In language modeling and time series, gradient-aware pruning allows 50–70% parameter reduction at <2% average drop in perplexity or MSE, frequently with improved robustness to input perturbation (Shihab et al., 13 May 2025).

Representative empirical results for event-based detection:

Method	Gen1 mAP	1Mpx mAP	FLOPs (Gen1/1Mpx)	Parameters	Runtime (Gen1)
SAST-CB	48.2	48.7	2.4G / 6.4G	18.9M	22.7 ms
SSM+RNN baseline	50.0	48.8	3.1G / 9.5G	16.1–16.7M	25.2 ms
S-Mamba	50.4	49.3	2.4G / 7.4G	16.1–16.7M	24.0 ms

(Yang et al., 21 Jan 2025)

7. Interpretability, Robustness, and Theoretical Implications

S-Mamba’s explicit imposition of controllability, observability, and stability guarantees (via canonical matrix forms and spectral clamping) yields interpretable and robust sequence models. Experiments indicate:

SSM weights are not uniformly important; 20% of weights account for ~80% of importance as measured by the gradient-aware score (Shihab et al., 13 May 2025).
Pruned S-Mamba models exhibit increased robustness to adversarial or noisy input perturbations, attributed to the regularization effect of gradient-aware sparsity selection.
Ablations confirm the necessity of non-uniform (global) importance thresholding and controlled pruning rates for optimal accuracy preservation (Shihab et al., 13 May 2025).

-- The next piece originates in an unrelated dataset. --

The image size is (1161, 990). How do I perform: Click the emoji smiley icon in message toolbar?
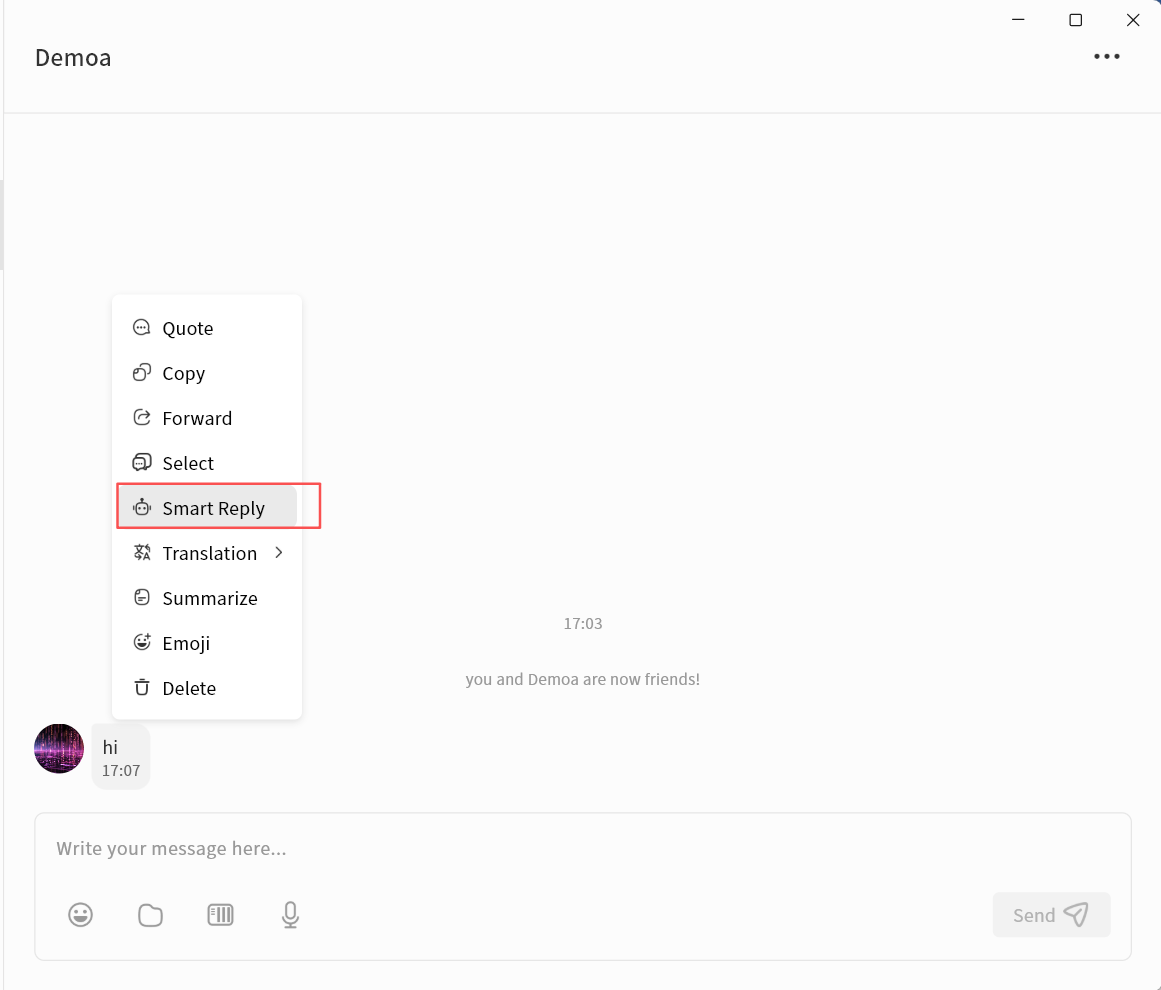[81, 914]

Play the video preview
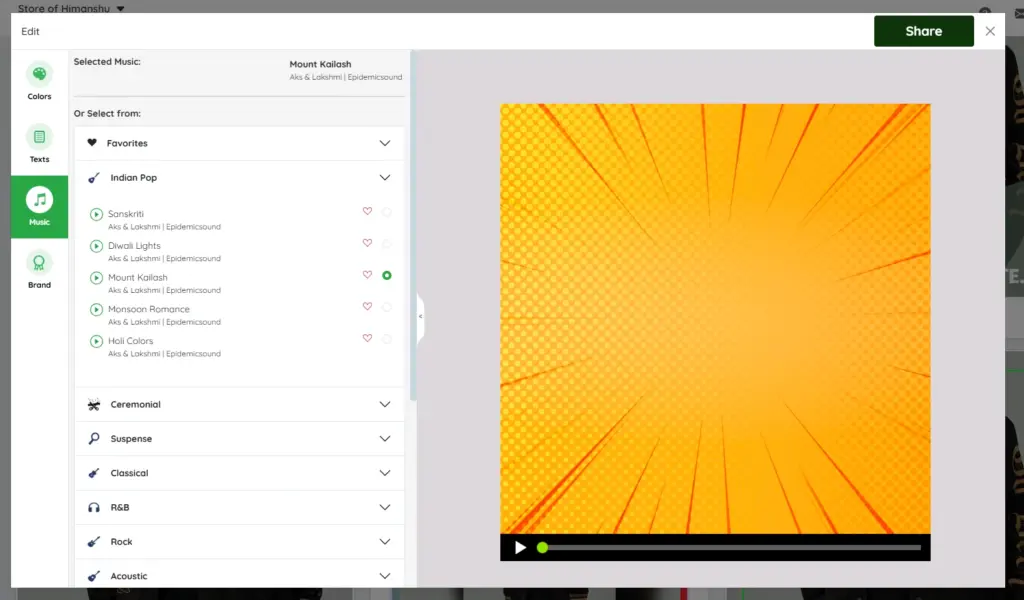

Adopting control-theoretic designs obviates the need for runtime regularizers or heuristic stabilization, potentially simplifying scaling to larger or more structured SSM families ("Mamba3") (Hamdan et al., 2024).

References:

(Yang et al., 21 Jan 2025): SMamba: Sparse Mamba for Event-based Object Detection
(Shihab et al., 13 May 2025): Efficient Unstructured Pruning of Mamba State-Space Models for Resource-Constrained Environments
(Hamdan et al., 2024): Sparse Mamba: Introducing Controllability, Observability, And Stability To Structural State Space Models
(Xu et al., 13 Apr 2025): Sparse Deformable Mamba for Hyperspectral Image Classification
(Dewis et al., 29 Jul 2025): Spatial-Temporal-Spectral Mamba with Sparse Deformable Token Sequence for Enhanced MODIS Time Series Classification
(Liu et al., 31 Mar 2025): AMMSM: Adaptive Motion Magnification and Sparse Mamba for Micro-Expression Recognition
(Wang et al., 2024): Is Mamba Effective for Time Series Forecasting?